As of In 2007 2007, Salenstein had an unemployment rate of 1.49%. As of 2005, there were 49 people employed in the primary economic sector and about 16 businesses involved in this sector. 67 people are employed in the secondary sector and there are 16 businesses in this sector. 215 people are employed in the tertiary sector, with 46 businesses in this sector.

In 2000 there were 773 workers who lived in the municipality. Of these, 373 or about 48.3% of the residents worked outside Salenstein while 135 people commuted into the municipality for work. There were a total of 535 jobs (of at least 6 hours per week) in the municipality. Of the working population, 6.6% used public transportation to get to work, and 52.7% used a private car.

==Religion==
From the 2000 census, 318 or 28.7% were Roman Catholic, while 572 or 51.6% belonged to the Swiss Reformed Church. Of the rest of the population, there is 1 individual who belongs to the Orthodox Church, and there are 16 individuals (or about 1.44% of the population) who belong to another Christian church. There were 20 (or about 1.81% of the population) who are Islamic.
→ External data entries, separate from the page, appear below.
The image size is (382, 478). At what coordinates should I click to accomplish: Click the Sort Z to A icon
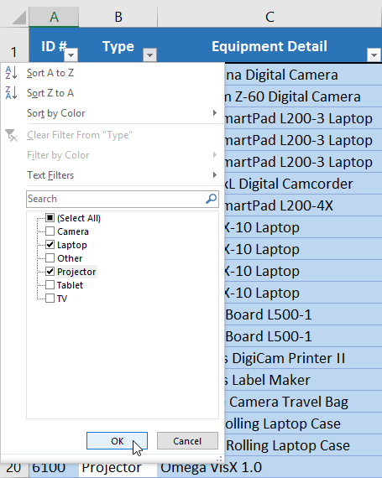coord(11,93)
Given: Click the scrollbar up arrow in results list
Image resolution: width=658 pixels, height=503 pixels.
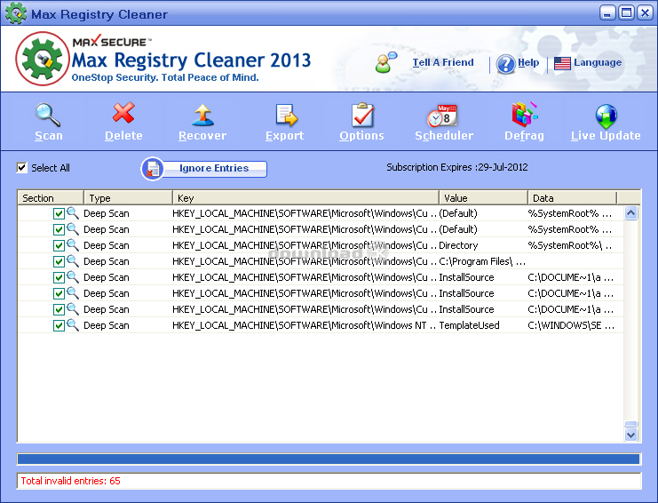Looking at the screenshot, I should [631, 213].
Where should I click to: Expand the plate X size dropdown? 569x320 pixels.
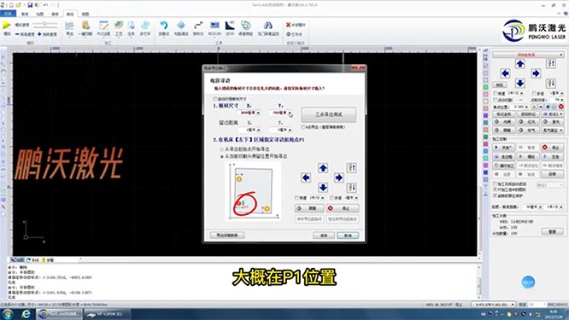click(x=258, y=113)
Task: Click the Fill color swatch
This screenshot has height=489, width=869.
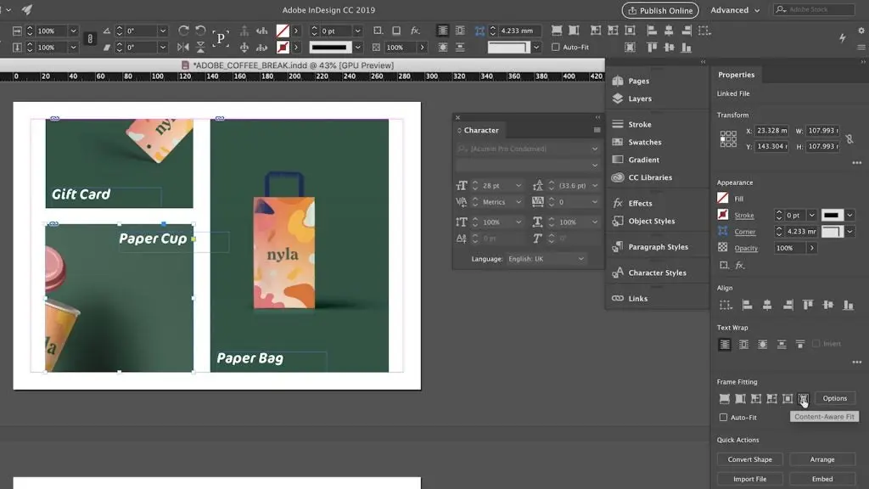Action: click(724, 197)
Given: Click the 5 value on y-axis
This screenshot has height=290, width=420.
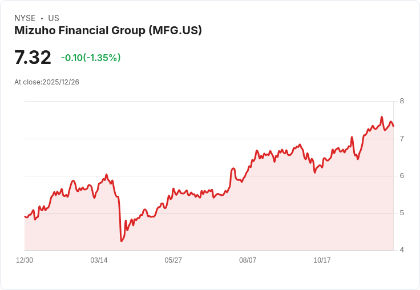Looking at the screenshot, I should coord(402,213).
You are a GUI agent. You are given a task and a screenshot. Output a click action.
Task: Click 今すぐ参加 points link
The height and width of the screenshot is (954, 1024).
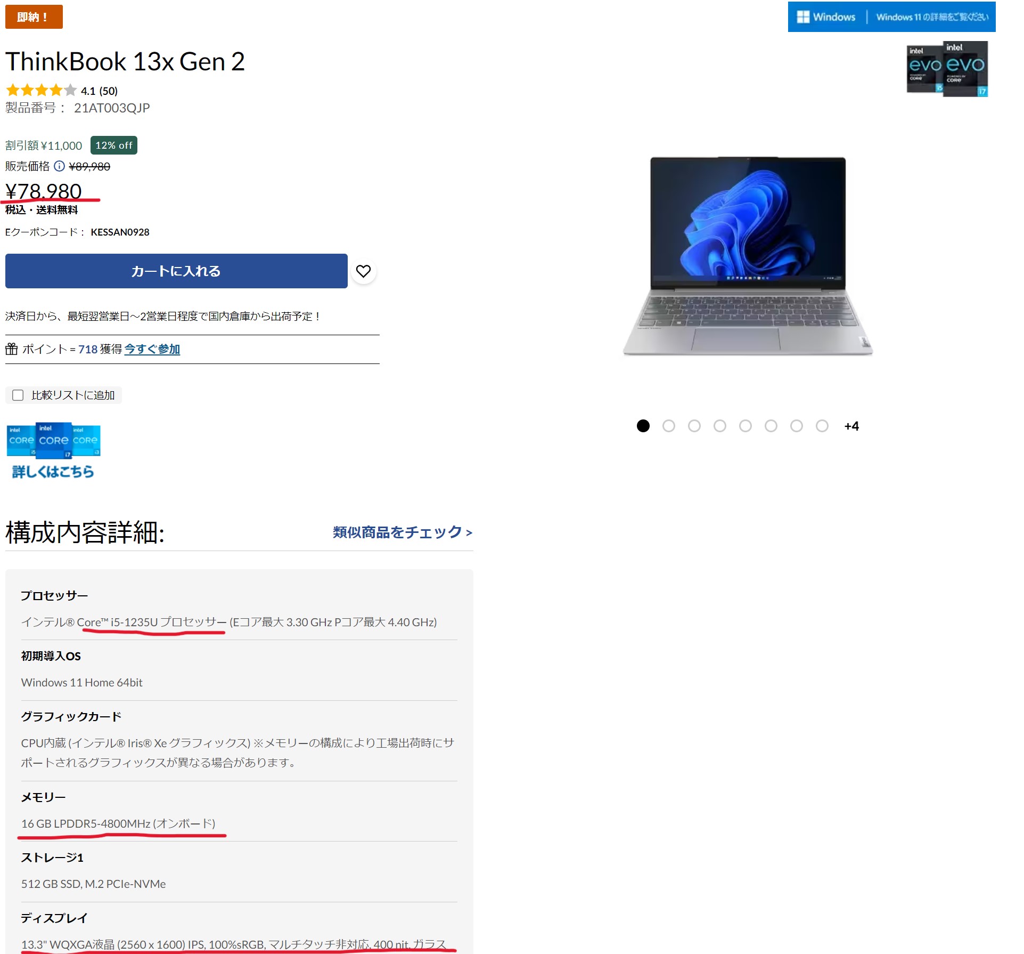[x=152, y=349]
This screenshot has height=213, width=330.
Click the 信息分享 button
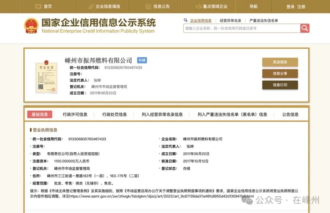(x=280, y=73)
There are 6 individuals (or about 0.54% of the population) who belong to another church (not listed on the census), 140 (or about 12.64% of the population) belong to no church, are agnostic or atheist, and 35 individuals (or about 3.16% of the population) did not answer the question.

==Transport==
Salenstein sits on the Lake Line between Schaffhausen and Rorschach and is served by the St. Gallen S-Bahn at Mannenbach-Salenstein railway station.

Mannenbach has a landing stage. Between spring and autumn, the URh offers regular boat services on the High Rhine and Untersee between Schaffhausen and Kreuzlingen, via Konstanz.

==Education==
In Salenstein about 83.6% of the population (between age 25–64) have completed either non-mandatory upper secondary education or additional higher education (either university or a Fachhochschule).

Salenstein is home to the Salenstein combined municipal and primary school district. In the 2008/2009 school year there are 66 students. There are 16 children in the kindergarten, and the average class size is 16 kindergartners. Of the children in kindergarten, 8 or 50.0% are female, 5 or 31.3% are not Swiss citizens. The lower and upper primary levels begin at about age 5-6 and lasts for 6 years. There are 26 children in who are at the lower primary level and 24 children in the upper primary level. The average class size in the primary school is 16.67 students. At the lower primary level, there are 18 children or 69.2% of the total population who are female and 5 or 19.2% are not Swiss citizens. In the upper primary level, there are 11 or 45.8% who are female and 3 or 12.5% are not Swiss citizens.